### Task statement
What you produce should be the lines from the line containing "Image resolution: width=897" through the last line below, both ends included, reproduced exactly and without pictures.

Stored items
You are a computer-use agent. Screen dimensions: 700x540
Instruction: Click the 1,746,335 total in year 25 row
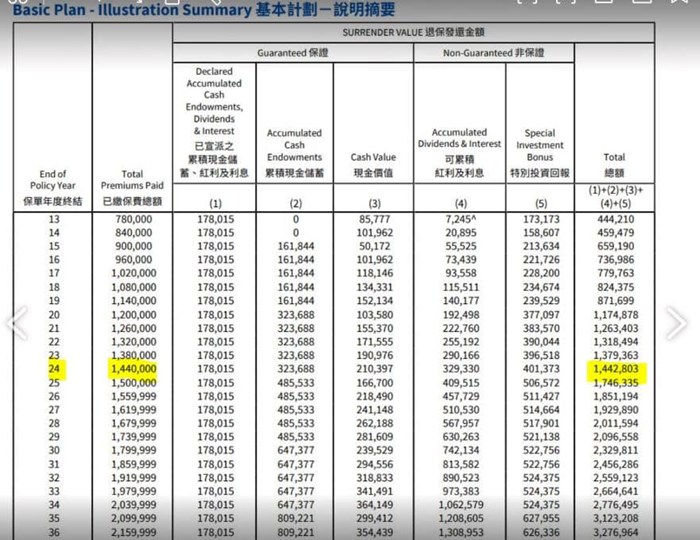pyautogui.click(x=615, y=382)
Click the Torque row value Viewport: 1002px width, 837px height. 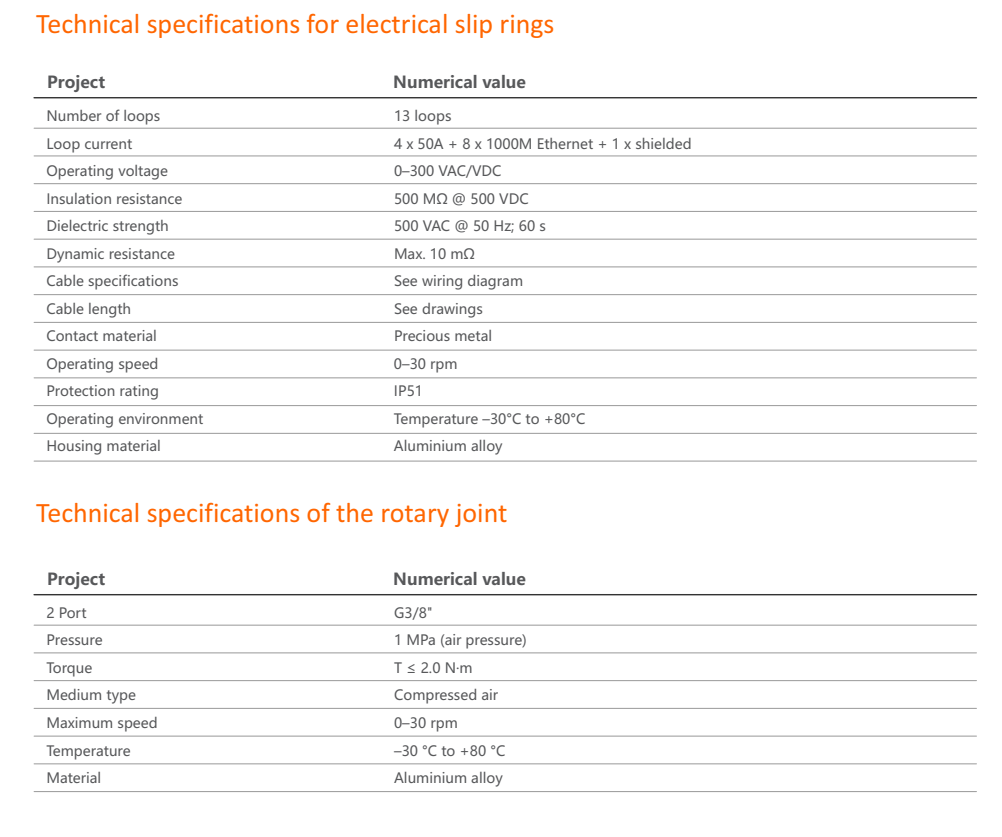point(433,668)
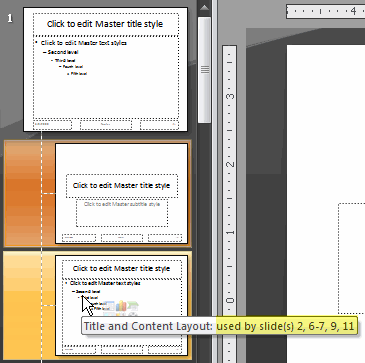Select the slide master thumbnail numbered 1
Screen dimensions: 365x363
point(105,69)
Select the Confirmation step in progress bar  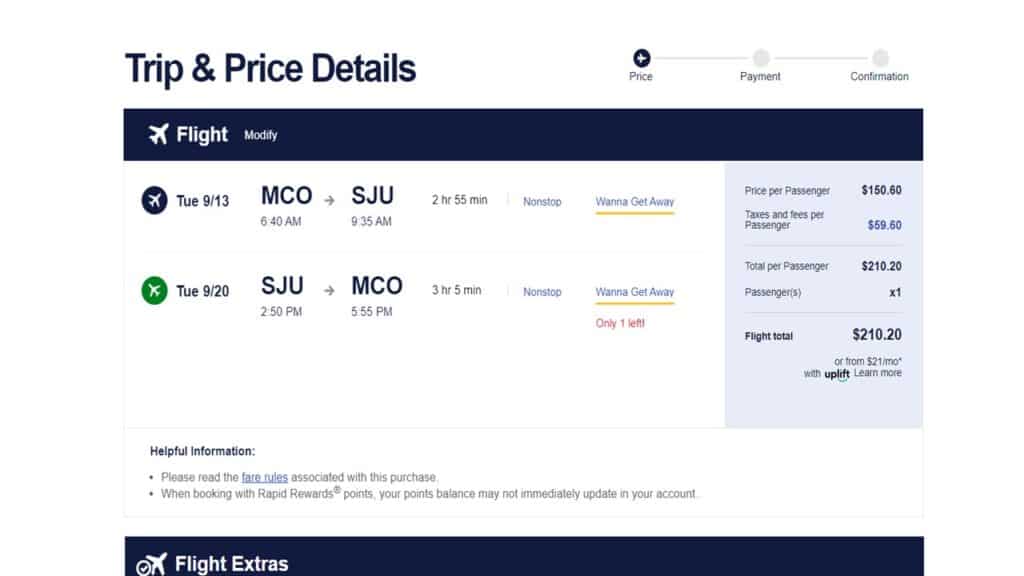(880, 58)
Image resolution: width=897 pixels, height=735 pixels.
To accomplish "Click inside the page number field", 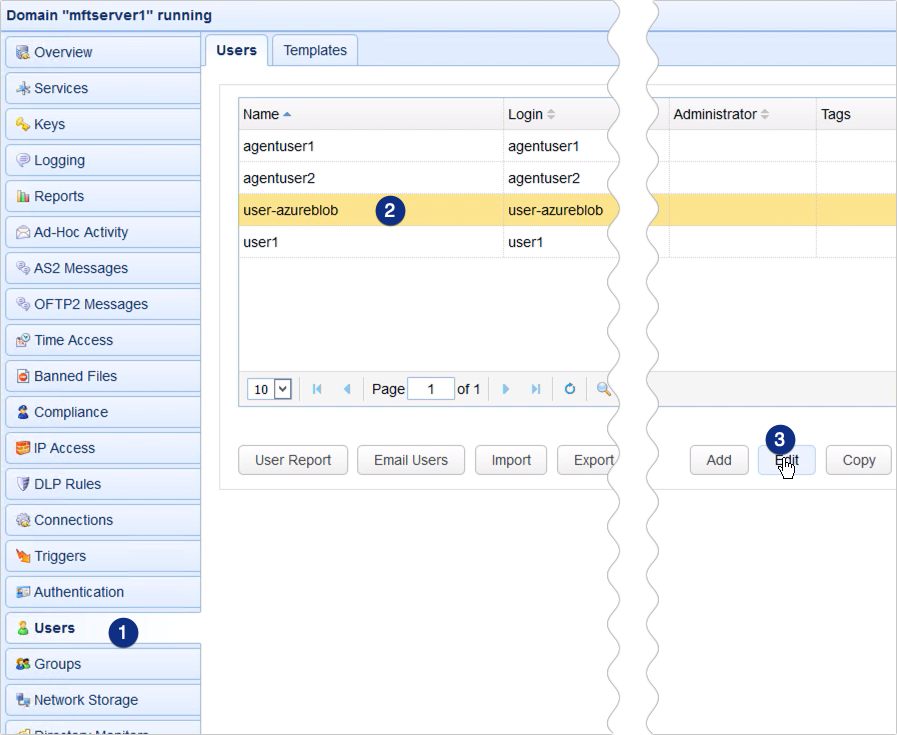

### Answer to the exercise
Image resolution: width=897 pixels, height=735 pixels.
To accomplish "Click inside the page number field", 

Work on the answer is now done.